"Ebola" suíno afeta cadeia alimentar global
A morte dos porcos é especialmente crítica para a China, cuja indústria suína movimenta US$ 128 bilhões
Ligia Tuon
Publicado em 5 de maio de 2019 às 08h00.
Última atualização em 5 de maio de 2019 às 08h00.
O que começou com algumas dezenas de porcos mortos no nordeste da China agora afeta toda cadeia alimentar global.
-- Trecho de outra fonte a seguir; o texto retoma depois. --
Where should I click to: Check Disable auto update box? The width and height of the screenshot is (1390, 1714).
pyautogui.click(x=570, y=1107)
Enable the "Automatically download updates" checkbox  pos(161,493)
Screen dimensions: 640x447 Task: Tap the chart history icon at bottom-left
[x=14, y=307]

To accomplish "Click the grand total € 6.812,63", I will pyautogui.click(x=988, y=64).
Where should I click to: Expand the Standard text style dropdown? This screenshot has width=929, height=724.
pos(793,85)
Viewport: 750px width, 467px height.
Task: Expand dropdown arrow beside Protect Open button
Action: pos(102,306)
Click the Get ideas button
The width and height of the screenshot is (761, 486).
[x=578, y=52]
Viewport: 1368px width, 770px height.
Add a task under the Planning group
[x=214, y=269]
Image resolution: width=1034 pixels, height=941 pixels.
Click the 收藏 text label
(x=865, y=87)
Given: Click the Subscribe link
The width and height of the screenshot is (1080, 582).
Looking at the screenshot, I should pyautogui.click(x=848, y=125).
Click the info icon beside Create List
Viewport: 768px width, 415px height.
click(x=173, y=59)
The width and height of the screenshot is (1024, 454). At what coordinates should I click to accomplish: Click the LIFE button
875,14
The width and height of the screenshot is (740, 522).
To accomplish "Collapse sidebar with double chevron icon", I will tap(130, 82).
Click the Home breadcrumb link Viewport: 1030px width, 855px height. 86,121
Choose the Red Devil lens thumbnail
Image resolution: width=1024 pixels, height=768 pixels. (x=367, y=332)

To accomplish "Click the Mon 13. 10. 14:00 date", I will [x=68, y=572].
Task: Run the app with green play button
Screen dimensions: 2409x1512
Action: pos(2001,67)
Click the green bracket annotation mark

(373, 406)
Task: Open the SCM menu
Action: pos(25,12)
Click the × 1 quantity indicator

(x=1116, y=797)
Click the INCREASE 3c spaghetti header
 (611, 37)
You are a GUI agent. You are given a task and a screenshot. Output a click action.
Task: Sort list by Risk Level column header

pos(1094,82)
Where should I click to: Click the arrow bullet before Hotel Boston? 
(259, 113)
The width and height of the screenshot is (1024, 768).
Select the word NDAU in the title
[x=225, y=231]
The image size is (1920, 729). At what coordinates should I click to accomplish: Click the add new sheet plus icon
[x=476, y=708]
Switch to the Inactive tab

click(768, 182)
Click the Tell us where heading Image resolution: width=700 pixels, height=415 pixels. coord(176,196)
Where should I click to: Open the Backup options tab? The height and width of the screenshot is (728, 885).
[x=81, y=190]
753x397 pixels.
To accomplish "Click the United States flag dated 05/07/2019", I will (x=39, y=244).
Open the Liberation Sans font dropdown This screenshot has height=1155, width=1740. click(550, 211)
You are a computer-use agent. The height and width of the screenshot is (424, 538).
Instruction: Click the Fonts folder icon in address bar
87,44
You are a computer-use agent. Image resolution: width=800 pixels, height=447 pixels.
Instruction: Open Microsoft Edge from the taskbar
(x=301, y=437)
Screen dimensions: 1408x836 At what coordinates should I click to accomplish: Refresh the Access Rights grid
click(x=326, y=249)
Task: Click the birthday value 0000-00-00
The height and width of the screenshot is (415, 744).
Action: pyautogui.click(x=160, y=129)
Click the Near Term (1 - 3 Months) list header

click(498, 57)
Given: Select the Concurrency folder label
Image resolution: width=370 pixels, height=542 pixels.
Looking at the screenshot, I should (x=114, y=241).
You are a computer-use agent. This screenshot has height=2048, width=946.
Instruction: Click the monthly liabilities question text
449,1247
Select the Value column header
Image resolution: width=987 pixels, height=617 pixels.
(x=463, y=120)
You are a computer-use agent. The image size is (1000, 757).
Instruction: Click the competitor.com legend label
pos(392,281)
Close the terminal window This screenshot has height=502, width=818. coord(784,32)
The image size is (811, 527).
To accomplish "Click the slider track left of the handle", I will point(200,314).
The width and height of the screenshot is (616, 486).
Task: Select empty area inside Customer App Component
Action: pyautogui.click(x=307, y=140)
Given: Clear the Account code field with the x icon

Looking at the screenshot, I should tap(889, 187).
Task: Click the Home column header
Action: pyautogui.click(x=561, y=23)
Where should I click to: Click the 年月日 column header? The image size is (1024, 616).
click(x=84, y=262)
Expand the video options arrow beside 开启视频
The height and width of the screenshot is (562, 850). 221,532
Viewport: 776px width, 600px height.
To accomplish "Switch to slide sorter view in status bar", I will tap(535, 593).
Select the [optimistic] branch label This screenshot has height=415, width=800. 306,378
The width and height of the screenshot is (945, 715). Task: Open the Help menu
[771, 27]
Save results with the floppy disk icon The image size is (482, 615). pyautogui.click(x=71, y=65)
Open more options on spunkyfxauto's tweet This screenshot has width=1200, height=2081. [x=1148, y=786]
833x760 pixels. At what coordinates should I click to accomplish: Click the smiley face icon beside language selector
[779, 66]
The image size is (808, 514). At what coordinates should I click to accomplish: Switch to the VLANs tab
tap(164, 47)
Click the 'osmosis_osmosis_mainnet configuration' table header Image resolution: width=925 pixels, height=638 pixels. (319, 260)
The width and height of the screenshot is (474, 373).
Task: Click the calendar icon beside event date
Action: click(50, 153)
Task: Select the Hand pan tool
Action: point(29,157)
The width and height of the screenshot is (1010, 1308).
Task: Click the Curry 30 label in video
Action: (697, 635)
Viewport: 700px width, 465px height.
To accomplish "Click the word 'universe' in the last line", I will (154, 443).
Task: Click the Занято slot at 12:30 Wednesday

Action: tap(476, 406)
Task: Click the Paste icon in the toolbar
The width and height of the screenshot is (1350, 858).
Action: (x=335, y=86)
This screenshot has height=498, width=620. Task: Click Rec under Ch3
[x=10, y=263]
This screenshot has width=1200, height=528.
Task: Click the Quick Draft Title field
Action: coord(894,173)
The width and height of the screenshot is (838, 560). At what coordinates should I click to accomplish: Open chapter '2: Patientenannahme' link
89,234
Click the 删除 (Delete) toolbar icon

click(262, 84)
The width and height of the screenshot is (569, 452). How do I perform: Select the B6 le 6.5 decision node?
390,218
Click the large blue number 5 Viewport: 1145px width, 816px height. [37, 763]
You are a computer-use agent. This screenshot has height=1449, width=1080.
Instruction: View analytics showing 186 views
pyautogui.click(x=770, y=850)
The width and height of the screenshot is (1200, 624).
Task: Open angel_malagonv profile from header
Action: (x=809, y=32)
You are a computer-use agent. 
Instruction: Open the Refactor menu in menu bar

A China, que tem metade dos suínos do mundo, identificou a primeira ocorrência da gripe suína africana em agosto de 2018, em uma fazenda com menos de 400 porcos nos arredores de Shenyang. Quarenta e sete suínos morreram devido à doença contagiosa viral, provocando medidas de emergência como o abate em massa e um bloqueio para impedir o transporte de gado. Depois de alguns dias, um aviso do governo declarava que o surto havia sido "efetivamente controlado".
Era tarde demais. A doença já tinha literalmente se tornado viral e se espalhado por centenas de quilômetros com animais doentes, contaminando alimentos, poeira em pneus de caminhões e roupas. Nove meses depois, o contágio se espalhou por todo o país, cruzou fronteiras com a Mongólia, o Vietnã e o Camboja, e deu impulso aos mercados de carnes globalmente.
Enquanto estimativas oficiais indicam 1 milhão de porcos abatidos, os dados de abate sugerem que um número 100 vezes maior será eliminado do rebanho de 440 milhões de suínos da China em 2019, o "ano do porco" do zodíaco chinês.
O Departamento de Agricultura dos EUA projetou em abril uma redução de 134 milhões de cabeças - equivalente a toda a produção anual de suínos nos Estados Unidos - e a pior queda desde que o departamento começou coletar os dados do segmento na China em meados da década de 1970.
"É uma situação sem precedentes", disse Arlan Suderman, economista-chefe da INTL FCStone, que analisa os mercados de commodities há quase quatro décadas. "Isso vai impactar os preços dos alimentos globalmente."
O surto da febre suína africana que se espalha pela Ásia é inegavelmente preocupante, matando praticamente todos os porcos que infecta com uma doença hemorrágica que lembra o ebola em humanos. Não há dados sobre infecção de humanos.
A morte dos porcos é especialmente crítica para a China, cuja indústria suína movimenta US$ 128 bilhões, com o terceiro maior consumo per capita do mundo.
O rebanho de porcos da China pode diminuir em até 30%, disse Juan R. Luciano, presidente da Archer-Daniels-Midland, umas das maiores tradings de commodities agrícolas.
“A China precisará claramente importar quantidades substanciais de carne de porco e, provavelmente, outros tipos de carne e aves para atender a demanda”, disse Luciano a analistas em uma teleconferência em 26 de abril. As compras chinesas de carne também podem impulsionar as vendas de farelo de soja, uma fonte de ração animal, da América do Norte, Brasil e Europa, disse.
Os preços da carne suína na China no atacado mostram alta de 21% na comparação anual, e também subiram nos EUA e na União Europeia depois que os processadores enviaram mais produtos para a China. O preço do bacon na Espanha aumentou cerca de 20% em março, enquanto o da carne de porco subiu 17% na Alemanha, segundo a Interporc, uma associação industrial com sede em Madri.
O rali também impulsiona outros mercados de carnes. As exportações de carne bovina da Austrália para a China aumentaram 67% no primeiro trimestre. No Brasil, as ações de frigoríficos como JBS e Minerva subiram em meio ao otimismo de vendas mais fortes para o mercado chinês.